▶ Exercise directions: Copy out the lines below word for word, omitting the pictures.
+ + +
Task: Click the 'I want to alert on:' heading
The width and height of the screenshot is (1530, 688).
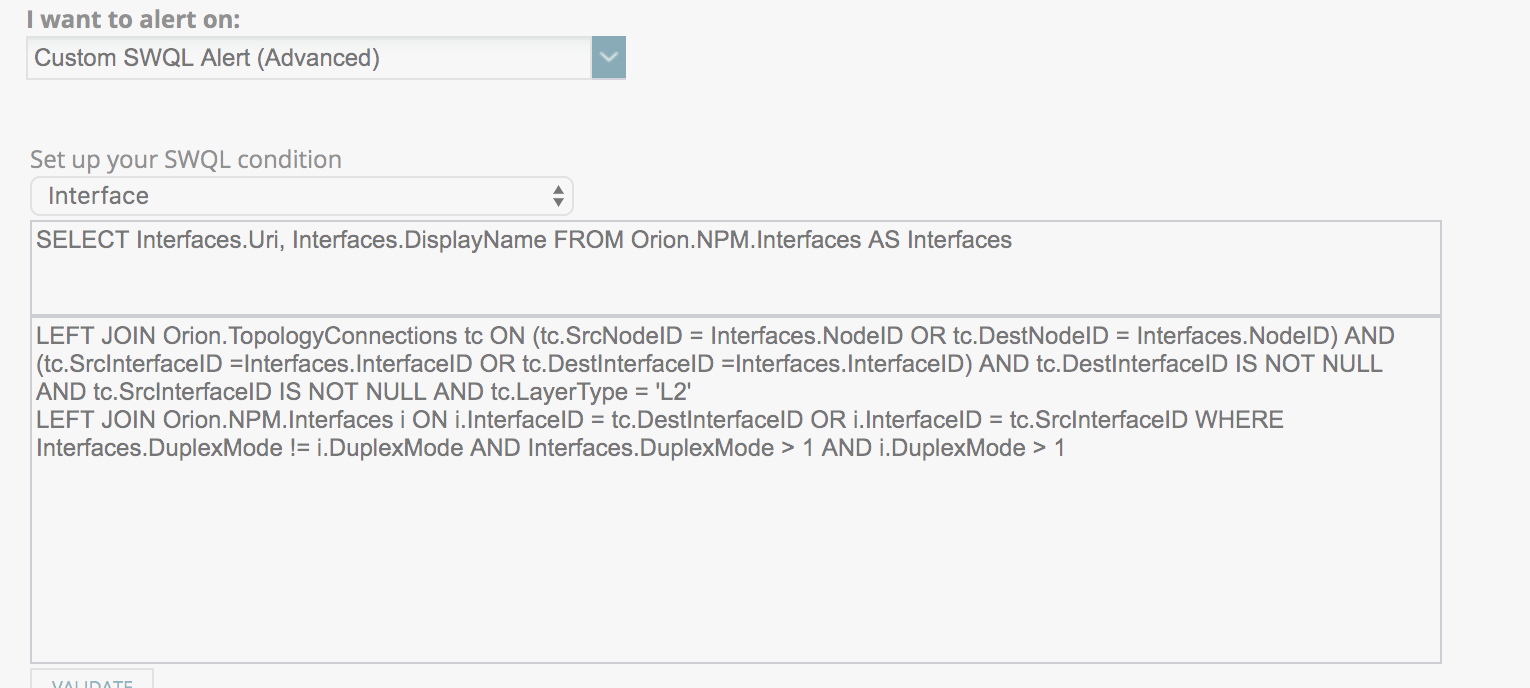Action: coord(133,20)
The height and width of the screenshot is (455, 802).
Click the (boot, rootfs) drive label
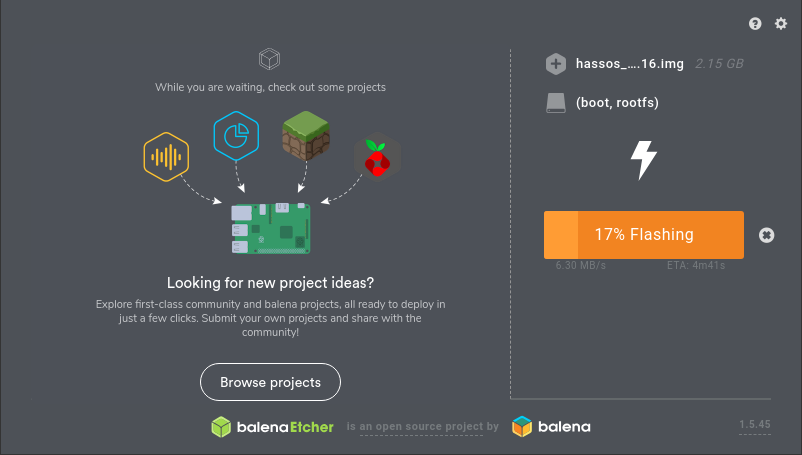coord(617,103)
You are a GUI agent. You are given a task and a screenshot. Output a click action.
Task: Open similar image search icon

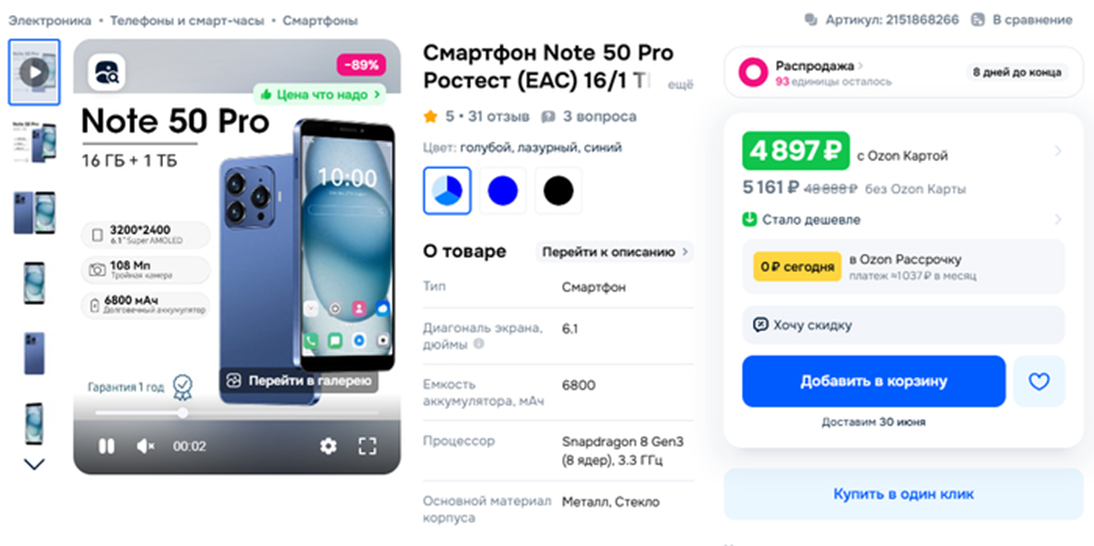tap(107, 72)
+ + +
▶ Result of the task:
Task: Click the 'I want to alert on:' heading
The width and height of the screenshot is (1530, 688).
Action: coord(133,20)
The height and width of the screenshot is (455, 802).
Click the (boot, rootfs) drive label
coord(617,103)
You are a GUI agent. You are given a task and a screenshot. Output a click action.
Task: Open similar image search icon

tap(107, 72)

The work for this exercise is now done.